There are few indie successes in American film history like “Clerks”. Looking like an unwatchable student film at first glance, the cult classic is bolstered by filmmaker Kevin Smith’s unusually raunchy yet sophisticated dialogue. Chronicling a day in the life of two New Jersey clerks (one working on his day off), Gen X could empathize with the characters and the apathy they earned through working dead-end jobs. They could especially empathize with handling unfathomably dense or difficult customers. The filming process also earns a medal of honor for exemplifying Gen X’s prized D.I.Y. ethos. Using what he had, his job at a convenience store, Smith worked day shifts there and shot at night.

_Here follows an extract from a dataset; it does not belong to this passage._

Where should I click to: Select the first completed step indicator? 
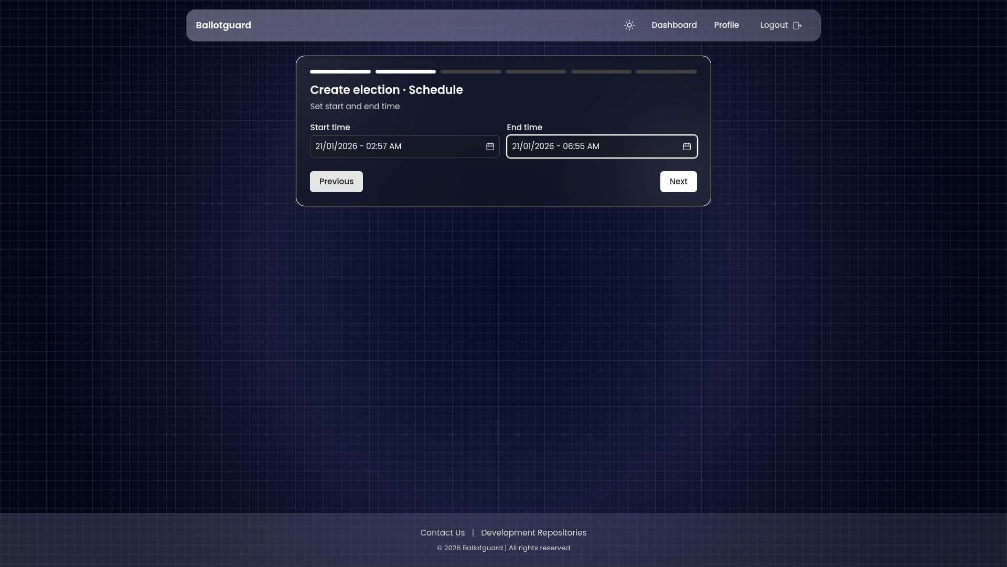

The cast featured local actors, locals with no acting experience, and friends of the director. The other interesting aspect of the film is that the best performances came from some of the cast members without acting experience. The impact of this tiny movie on indie comedies was enormous. “Clerks” was “Pulp Fiction” for every aspiring filmmaker that didn’t have everything Tarantino had access to.

 

9. Kicking & Screaming (1995)

Few filmmakers make the angst of the privileged over their many options as tolerable as Noah Baumbach. “Kicking & Screaming”, an examination of semi-intellectual young men unable to cut the cord from college, is chock full of the self-absorbed and neurotic pondering Baumbach is known for. The highly educated but immature protagonists drown themselves in bar trivia and nostalgia, even welcoming guidance from a bartender considered a permanent student. Used to taking things a semester at a time, they now stare down the barrel of the rest of their lives.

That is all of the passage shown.